## Problem:
Rewrite the data from its first line through the line containing "will (x=180, y=161).", both included, as a Markdown table with the columns Row and Line. Number each line in order and leave out blank lines.
>> start Data provided
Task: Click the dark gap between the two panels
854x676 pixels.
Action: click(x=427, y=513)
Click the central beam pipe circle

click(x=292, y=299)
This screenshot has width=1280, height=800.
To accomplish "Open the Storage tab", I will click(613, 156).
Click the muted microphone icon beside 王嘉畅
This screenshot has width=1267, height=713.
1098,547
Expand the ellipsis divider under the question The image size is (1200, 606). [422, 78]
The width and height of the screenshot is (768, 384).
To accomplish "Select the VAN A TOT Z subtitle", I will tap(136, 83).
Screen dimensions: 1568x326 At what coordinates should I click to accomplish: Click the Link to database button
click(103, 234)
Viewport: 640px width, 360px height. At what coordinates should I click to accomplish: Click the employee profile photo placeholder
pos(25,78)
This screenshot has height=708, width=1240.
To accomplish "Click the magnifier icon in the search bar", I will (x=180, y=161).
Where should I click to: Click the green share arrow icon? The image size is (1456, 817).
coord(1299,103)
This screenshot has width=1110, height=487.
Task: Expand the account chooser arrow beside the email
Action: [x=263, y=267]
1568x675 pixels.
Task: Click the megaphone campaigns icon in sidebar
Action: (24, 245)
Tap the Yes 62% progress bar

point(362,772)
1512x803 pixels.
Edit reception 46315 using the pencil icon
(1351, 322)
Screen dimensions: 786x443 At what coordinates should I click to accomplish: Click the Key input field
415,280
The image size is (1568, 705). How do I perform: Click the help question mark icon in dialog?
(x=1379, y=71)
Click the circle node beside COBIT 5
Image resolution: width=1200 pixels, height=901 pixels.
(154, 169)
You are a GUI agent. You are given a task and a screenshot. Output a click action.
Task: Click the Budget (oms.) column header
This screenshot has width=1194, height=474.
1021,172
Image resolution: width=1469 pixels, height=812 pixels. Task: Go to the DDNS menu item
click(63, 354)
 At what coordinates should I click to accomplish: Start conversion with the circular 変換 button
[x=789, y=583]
>> end Data provided
## The solution:
| Row | Line |
|---|---|
| 1 | Task: Click the dark gap between the two panels |
| 2 | 854x676 pixels. |
| 3 | Action: click(x=427, y=513) |
| 4 | Click the central beam pipe circle |
| 5 | click(x=292, y=299) |
| 6 | This screenshot has width=1280, height=800. |
| 7 | To accomplish "Open the Storage tab", I will click(613, 156). |
| 8 | Click the muted microphone icon beside 王嘉畅 |
| 9 | This screenshot has width=1267, height=713. |
| 10 | 1098,547 |
| 11 | Expand the ellipsis divider under the question The image size is (1200, 606). [422, 78] |
| 12 | The width and height of the screenshot is (768, 384). |
| 13 | To accomplish "Select the VAN A TOT Z subtitle", I will tap(136, 83). |
| 14 | Screen dimensions: 1568x326 At what coordinates should I click to accomplish: Click the Link to database button |
| 15 | click(103, 234) |
| 16 | Viewport: 640px width, 360px height. At what coordinates should I click to accomplish: Click the employee profile photo placeholder |
| 17 | pos(25,78) |
| 18 | This screenshot has height=708, width=1240. |
| 19 | To accomplish "Click the magnifier icon in the search bar", I will (x=180, y=161). |